In catering to the long tail consumer, e-tailers have several advantages over traditional retailers, such as infinite shelf space and the ability to more easily change or add to inventory. This allows e-tailers to offer an unlimited selection of high-margin items at a fraction of the cost required of a brick-and-mortar retailer. In fact, it's now possible for online retailers to profit from the elusive long tail by applying social science to their e-commerce technology for the very first time. Moreover, businesses can leverage these same social science principles to improve any electronic interaction they have with a known customer or prospect, especially in the areas of e-marketing and e-support.
This article will examine the different domains of the long tail on the business Web and demonstrate how it's possible to let your anonymous site visitors make highly targeted content and product recommendations that significantly increase revenues.
Harnessing the Wisdom of Invisible Crowds
Matching millions of online shoppers with tens of thousands of products is easier said than done. To do this effectively, e-tailers must think beyond the old merchandising rules, which are too costly to develop, maintain and are not resilient to the changing preferences of shoppers. Scientists have discovered that a random group of informed visitors can predict far better than any individual merchandiser what products people want. This is known as the "wisdom of crowds."
The latest in online merchandizing is now based on what's called crowd sourcing, or using the behavior of the invisible crowd of online shoppers to make product recommendations to one another on behalf of the retailer. Unlike specific product reviews, online retailers use the past context of shoppers who have been to the site to make product suggestions to the visitors that come after them.
In this model, retailers are leveraging the implicit, emergent behaviors of visitors who are anonymous and unknown to each other. By understanding these visitors and their intent, vendors can identify the thousands of microsegments of shoppers who come to their Web site and ultimately match each one with the best products available.
By observing which products truly give value to customers, e-tailers gain an in-depth understanding of community preferences and the thousands of microsegments that emerge around products and categories without the risk of being misinformed by survey bias or misleading click-based data gathering systems. With this approach, the silent majority of site visitors are represented instead of being ignored. In addition, merchants can better understand how these communities self-organize into like-minded peer groups and better serve these micro market segments with more unique products, making the long tail even longer!
For example, an online store discovers that many of its shoppers purchasing kitchen appliances are also looking at flat-panel TVs. The retailer can conclude that these appliance shoppers would be likely to consider a small flat-panel TV when remodeling their kitchens. Online merchants are better equipped to tap into the long tail on their own Web sites because they can uncover the unique, previously hidden desires of their customer base.

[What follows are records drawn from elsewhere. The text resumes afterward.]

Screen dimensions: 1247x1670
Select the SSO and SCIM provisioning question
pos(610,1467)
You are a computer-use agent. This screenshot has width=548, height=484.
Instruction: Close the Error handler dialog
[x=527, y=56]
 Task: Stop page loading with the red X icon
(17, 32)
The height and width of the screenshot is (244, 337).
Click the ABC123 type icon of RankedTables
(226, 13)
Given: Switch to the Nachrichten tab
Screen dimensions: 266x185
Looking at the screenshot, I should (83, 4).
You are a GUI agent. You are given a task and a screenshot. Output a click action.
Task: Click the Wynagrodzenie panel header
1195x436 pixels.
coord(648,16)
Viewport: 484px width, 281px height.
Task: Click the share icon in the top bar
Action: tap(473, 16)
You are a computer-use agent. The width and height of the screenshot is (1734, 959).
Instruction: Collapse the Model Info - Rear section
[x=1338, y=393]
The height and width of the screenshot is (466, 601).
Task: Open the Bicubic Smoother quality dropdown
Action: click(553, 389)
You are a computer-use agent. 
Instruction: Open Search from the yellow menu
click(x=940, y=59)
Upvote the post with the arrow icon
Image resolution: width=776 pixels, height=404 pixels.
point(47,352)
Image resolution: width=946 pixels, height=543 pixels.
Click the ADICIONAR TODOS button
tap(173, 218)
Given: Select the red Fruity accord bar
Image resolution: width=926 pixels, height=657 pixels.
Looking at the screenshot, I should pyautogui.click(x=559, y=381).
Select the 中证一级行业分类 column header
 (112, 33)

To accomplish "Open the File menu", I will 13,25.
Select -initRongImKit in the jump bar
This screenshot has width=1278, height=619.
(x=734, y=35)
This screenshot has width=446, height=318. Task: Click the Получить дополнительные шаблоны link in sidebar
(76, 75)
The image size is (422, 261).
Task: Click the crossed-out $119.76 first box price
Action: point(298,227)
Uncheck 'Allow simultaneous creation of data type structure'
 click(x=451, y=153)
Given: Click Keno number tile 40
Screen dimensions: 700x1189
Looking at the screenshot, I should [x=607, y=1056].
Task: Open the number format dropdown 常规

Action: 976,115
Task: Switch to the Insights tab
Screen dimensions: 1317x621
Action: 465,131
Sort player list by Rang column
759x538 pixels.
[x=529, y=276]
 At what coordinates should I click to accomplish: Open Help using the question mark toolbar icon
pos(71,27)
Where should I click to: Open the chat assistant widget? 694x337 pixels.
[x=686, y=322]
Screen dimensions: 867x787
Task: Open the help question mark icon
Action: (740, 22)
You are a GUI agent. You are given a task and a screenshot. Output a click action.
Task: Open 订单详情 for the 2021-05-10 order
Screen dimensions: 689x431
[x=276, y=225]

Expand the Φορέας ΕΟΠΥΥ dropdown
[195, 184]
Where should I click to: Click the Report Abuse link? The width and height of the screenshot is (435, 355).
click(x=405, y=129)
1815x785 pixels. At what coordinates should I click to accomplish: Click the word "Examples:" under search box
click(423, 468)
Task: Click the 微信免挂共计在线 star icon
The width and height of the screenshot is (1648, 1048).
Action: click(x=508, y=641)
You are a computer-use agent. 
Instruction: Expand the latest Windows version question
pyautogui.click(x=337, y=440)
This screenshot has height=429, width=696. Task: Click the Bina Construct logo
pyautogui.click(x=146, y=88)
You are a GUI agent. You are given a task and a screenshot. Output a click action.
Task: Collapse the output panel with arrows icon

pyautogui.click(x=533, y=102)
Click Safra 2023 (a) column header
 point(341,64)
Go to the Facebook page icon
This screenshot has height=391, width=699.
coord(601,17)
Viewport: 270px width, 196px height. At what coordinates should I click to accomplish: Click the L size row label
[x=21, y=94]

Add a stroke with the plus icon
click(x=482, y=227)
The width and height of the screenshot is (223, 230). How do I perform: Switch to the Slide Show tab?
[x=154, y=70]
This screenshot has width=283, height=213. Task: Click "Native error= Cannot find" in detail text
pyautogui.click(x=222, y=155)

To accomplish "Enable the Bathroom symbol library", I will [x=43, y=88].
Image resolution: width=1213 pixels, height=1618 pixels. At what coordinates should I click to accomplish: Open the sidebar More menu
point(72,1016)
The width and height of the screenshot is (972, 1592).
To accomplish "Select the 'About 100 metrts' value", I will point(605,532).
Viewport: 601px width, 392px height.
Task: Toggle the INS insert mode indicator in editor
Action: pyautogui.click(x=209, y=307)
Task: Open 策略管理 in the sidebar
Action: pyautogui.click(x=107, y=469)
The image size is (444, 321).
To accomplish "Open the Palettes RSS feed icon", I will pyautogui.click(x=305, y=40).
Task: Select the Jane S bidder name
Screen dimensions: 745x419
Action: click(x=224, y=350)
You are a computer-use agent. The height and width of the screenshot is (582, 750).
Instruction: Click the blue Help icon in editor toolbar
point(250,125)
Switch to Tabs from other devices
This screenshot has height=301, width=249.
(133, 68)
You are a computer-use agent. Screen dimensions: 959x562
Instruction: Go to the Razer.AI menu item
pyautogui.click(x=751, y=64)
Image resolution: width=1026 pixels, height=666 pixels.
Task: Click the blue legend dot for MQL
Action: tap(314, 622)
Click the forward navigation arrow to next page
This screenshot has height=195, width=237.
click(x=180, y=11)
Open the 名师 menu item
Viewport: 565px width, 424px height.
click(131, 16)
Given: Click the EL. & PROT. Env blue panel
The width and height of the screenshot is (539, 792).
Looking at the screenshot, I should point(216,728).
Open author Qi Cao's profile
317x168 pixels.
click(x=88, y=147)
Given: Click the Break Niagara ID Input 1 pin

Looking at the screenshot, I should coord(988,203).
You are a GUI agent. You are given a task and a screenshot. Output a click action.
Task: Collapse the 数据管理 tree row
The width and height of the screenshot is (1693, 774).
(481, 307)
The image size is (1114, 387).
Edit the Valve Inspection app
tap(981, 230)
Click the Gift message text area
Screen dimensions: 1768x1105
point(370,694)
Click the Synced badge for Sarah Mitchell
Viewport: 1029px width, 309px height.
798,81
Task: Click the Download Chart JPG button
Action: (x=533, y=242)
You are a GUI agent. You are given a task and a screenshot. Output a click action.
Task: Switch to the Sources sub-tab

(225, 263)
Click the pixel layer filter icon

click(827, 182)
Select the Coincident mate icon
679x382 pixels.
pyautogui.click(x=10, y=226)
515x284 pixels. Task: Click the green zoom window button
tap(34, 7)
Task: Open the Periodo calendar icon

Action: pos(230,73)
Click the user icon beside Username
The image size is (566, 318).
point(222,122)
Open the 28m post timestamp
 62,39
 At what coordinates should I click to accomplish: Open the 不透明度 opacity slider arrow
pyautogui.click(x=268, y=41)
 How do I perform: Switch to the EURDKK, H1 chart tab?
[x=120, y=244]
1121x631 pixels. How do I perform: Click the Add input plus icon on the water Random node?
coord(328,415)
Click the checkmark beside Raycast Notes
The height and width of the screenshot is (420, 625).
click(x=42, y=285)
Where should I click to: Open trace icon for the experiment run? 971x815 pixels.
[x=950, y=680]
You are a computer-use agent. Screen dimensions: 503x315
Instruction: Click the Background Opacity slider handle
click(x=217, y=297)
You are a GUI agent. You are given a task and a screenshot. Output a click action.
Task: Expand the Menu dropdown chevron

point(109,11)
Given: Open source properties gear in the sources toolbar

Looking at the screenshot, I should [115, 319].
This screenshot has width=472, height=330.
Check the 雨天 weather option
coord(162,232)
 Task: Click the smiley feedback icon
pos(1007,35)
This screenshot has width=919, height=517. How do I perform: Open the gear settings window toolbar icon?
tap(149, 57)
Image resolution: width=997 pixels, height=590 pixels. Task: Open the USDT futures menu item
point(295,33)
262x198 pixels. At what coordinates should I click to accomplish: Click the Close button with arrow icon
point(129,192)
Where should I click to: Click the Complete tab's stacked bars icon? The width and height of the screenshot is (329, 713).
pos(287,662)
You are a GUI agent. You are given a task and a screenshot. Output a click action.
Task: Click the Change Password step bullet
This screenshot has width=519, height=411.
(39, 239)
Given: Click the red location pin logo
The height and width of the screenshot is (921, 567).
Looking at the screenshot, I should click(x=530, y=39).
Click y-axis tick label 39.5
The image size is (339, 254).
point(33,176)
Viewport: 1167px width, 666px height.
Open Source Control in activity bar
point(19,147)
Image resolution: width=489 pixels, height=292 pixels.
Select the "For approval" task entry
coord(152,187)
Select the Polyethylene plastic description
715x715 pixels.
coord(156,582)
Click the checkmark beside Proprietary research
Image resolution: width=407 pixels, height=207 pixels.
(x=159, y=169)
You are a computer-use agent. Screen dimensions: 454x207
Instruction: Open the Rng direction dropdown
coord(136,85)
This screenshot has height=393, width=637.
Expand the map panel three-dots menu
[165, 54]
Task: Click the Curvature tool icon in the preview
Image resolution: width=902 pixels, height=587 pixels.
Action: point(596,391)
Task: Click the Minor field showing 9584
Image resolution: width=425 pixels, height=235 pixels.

Importance of Contextual Recommendations
Tapping into the long tail isn't just about adding more items to the menu. Research shows that shoppers feel overwhelmed and are less likely to make a purchase when confronted with too many decisions. The key is to target a smaller set of products to the right people at the right time.
One school of thought believes the problem can be solved with another round of personalization, profiling and behavioral targeting. The concept is to target products based on individual browsing history together with demographic information.
The latest social science research, however, has proven that this thinking is flawed. As it turns out, individuals have thousands of profiles and past interests. A person can be a father, son, brother, golf lover, traveler, wine drinker, engineer and HR benefit seeker all at the same time. When taken out of context, our past behaviors poorly predict our future. On Amazon.com, cross-product recommendations have seen plenty of misfires outside of book suggestions that worked beautifully. The reason is simple: a book recommendation is within the context of the book. But to always recommend diapers to an individual who's made a past purchase of a baby gift will most likely miss the mark.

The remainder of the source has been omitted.